(Exercise description):
Without skipping anything, write out each record below exactly.

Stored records
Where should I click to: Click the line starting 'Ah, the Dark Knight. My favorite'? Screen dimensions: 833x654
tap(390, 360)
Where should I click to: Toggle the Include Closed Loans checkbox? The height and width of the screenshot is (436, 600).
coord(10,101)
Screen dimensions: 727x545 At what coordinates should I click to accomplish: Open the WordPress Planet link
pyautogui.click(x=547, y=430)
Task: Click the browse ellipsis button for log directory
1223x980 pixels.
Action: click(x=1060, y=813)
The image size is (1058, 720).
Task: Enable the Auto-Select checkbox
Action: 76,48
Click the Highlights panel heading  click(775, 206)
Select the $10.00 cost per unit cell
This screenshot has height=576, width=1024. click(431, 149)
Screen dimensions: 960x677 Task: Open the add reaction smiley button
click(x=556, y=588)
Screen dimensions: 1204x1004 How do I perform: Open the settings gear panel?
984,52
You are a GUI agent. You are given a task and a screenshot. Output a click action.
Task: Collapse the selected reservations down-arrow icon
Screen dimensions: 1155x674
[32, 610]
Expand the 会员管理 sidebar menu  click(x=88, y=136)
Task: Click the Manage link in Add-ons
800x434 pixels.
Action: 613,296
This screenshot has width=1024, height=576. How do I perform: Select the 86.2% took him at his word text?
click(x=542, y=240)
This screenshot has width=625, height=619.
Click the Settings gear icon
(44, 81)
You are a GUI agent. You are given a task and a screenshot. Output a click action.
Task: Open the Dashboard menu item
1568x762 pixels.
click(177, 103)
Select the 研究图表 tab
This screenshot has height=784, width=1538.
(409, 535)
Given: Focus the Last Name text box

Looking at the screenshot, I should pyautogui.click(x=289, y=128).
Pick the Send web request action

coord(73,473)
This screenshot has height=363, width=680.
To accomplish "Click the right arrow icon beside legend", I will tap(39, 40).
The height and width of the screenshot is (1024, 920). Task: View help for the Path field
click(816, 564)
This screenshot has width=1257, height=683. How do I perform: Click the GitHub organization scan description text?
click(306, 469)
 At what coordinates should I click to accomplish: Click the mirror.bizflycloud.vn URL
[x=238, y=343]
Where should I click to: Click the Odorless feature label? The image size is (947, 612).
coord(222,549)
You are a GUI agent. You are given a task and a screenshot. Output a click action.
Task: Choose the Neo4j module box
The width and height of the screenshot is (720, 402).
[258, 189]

(Written response):
Where should I click to: Click the line starting 'Ah, the Dark Knight. My favorite'? Screen dimensions: 833x654
tap(390, 360)
Where should I click to: Toggle the Include Closed Loans checkbox? The height and width of the screenshot is (436, 600).
coord(10,101)
Screen dimensions: 727x545 At what coordinates should I click to accomplish: Open the WordPress Planet link
pyautogui.click(x=547, y=430)
Task: Click the browse ellipsis button for log directory
1223x980 pixels.
Action: click(x=1060, y=813)
The image size is (1058, 720).
Task: Enable the Auto-Select checkbox
Action: 76,48
Click the Highlights panel heading  click(775, 206)
Select the $10.00 cost per unit cell
This screenshot has height=576, width=1024. click(431, 149)
Screen dimensions: 960x677 Task: Open the add reaction smiley button
click(x=556, y=588)
Screen dimensions: 1204x1004 How do I perform: Open the settings gear panel?
984,52
You are a GUI agent. You are given a task and a screenshot. Output a click action.
Task: Collapse the selected reservations down-arrow icon
Screen dimensions: 1155x674
[32, 610]
Expand the 会员管理 sidebar menu  click(x=88, y=136)
Task: Click the Manage link in Add-ons
800x434 pixels.
Action: 613,296
This screenshot has width=1024, height=576. How do I perform: Select the 86.2% took him at his word text?
click(x=542, y=240)
This screenshot has width=625, height=619.
Click the Settings gear icon
(44, 81)
You are a GUI agent. You are given a task and a screenshot. Output a click action.
Task: Open the Dashboard menu item
1568x762 pixels.
click(177, 103)
Select the 研究图表 tab
This screenshot has height=784, width=1538.
(409, 535)
Given: Focus the Last Name text box

Looking at the screenshot, I should pyautogui.click(x=289, y=128).
Pick the Send web request action

coord(73,473)
This screenshot has height=363, width=680.
To accomplish "Click the right arrow icon beside legend", I will tap(39, 40).
The height and width of the screenshot is (1024, 920). Task: View help for the Path field
click(816, 564)
This screenshot has width=1257, height=683. How do I perform: Click the GitHub organization scan description text?
click(306, 469)
 At what coordinates should I click to accomplish: Click the mirror.bizflycloud.vn URL
[x=238, y=343]
Where should I click to: Click the Odorless feature label? The image size is (947, 612).
coord(222,549)
You are a GUI agent. You are given a task and a screenshot. Output a click action.
Task: Choose the Neo4j module box
The width and height of the screenshot is (720, 402).
[258, 189]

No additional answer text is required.